When Republicans work together with the Christian right, they are true-believing, would-be theocrats. When a book comes out alleging that some Bush aides said dismissive things about leaders of the Christian right, Republicans are manipulative hypocrites.
When the Foley scandal breaks, Republicans are protective of predatory gays. When Republicans oppose gay marriage, they are anti-gay bigots.
The press hates negative campaigning, except when it comes to its own. Virginia Republican Sen. George Allen infamously insulted a worker from a rival campaign by calling him "macaca." A stupid mistake. But The Washington Post has run so many front-page "news" articles on the incident, together with editorials, columns, editorial cartoons and style-section lifestyle pieces, that the paper's ombudsman concluded, gently, that "it looked like piling on." Even after that, the paper's biographical profile of Allen -- in every other instance, a fluffy piece on a candidate -- made his life seem a steady stream of nothing but racial incidents.

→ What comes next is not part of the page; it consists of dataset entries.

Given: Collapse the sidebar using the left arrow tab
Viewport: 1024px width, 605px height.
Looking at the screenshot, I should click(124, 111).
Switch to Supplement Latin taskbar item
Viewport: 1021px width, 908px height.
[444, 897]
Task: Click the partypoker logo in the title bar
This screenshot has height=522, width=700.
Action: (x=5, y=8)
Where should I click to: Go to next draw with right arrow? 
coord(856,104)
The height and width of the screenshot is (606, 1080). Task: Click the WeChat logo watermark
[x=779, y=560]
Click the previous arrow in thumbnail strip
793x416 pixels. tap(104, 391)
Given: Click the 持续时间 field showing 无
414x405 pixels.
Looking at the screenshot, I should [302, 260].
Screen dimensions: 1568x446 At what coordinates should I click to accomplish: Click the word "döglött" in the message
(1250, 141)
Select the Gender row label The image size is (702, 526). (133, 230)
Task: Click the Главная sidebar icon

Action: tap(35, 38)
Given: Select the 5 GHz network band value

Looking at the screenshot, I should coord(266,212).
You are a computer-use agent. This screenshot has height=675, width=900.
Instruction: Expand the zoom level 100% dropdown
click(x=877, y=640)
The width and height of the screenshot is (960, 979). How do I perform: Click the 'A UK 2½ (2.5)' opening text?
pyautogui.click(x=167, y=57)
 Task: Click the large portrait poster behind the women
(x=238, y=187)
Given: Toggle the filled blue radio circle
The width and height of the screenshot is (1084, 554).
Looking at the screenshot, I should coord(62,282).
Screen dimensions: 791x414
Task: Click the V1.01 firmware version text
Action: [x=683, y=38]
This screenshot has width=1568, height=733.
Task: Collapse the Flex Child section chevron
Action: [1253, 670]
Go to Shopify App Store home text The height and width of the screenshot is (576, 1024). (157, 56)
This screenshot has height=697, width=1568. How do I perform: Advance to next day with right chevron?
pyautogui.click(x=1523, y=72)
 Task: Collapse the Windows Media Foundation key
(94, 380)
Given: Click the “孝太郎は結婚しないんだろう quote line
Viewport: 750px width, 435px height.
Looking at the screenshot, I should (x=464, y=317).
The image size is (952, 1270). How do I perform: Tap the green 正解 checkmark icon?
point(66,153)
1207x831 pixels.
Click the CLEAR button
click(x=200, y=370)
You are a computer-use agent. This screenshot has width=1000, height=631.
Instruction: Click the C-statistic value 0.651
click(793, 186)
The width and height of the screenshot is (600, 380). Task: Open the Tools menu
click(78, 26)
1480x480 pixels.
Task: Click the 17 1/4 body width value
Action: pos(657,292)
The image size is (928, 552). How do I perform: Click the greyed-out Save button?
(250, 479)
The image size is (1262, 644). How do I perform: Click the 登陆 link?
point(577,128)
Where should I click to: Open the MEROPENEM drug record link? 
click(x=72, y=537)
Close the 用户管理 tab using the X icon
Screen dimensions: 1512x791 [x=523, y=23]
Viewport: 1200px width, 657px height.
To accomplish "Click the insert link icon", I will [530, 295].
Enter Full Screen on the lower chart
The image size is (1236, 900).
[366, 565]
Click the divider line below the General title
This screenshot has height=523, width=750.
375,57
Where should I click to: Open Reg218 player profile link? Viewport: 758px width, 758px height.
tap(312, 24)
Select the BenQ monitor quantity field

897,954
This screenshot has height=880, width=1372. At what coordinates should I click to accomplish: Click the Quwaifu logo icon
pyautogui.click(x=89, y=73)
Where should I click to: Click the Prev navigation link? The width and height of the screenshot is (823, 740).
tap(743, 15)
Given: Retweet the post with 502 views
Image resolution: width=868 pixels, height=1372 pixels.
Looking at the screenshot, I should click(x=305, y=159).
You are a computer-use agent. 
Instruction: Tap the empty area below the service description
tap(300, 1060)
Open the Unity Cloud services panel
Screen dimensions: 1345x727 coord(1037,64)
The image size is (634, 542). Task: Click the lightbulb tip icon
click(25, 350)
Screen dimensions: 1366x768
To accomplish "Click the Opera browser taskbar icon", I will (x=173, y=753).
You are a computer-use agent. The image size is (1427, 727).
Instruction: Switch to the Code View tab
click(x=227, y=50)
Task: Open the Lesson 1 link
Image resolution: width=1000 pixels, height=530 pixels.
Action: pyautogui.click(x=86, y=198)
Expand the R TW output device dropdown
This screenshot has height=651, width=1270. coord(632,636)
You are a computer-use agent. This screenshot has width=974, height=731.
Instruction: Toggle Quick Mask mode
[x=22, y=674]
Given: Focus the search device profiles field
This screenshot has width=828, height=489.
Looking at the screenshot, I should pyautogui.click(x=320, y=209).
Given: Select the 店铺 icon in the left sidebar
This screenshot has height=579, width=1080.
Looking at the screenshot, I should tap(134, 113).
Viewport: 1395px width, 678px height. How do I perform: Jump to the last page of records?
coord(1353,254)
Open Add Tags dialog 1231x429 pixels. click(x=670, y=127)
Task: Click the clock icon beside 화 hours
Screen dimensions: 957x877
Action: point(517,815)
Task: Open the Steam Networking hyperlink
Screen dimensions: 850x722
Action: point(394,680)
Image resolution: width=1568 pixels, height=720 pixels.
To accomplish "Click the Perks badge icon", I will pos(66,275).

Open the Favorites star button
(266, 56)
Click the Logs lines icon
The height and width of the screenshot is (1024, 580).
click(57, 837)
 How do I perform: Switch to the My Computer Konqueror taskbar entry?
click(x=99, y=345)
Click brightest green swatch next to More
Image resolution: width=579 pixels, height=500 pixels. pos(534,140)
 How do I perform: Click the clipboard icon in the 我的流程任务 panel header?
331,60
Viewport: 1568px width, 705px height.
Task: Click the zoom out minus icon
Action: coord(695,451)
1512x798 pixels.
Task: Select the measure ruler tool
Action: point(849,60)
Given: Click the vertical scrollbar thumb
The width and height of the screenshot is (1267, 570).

If there is any bright side for Republicans to the media partisanship and pre-celebration, it's that they already are getting a flavor for what a Pelosi speakership will be like. If she wins a majority, conservatives will soon have buyer's remorse, or more precisely, indifference remorse, realizing that their disaffection from the GOP only empowered liberal Democrats. The ongoing honeymoon should give them more incentive to try to call off the wedding.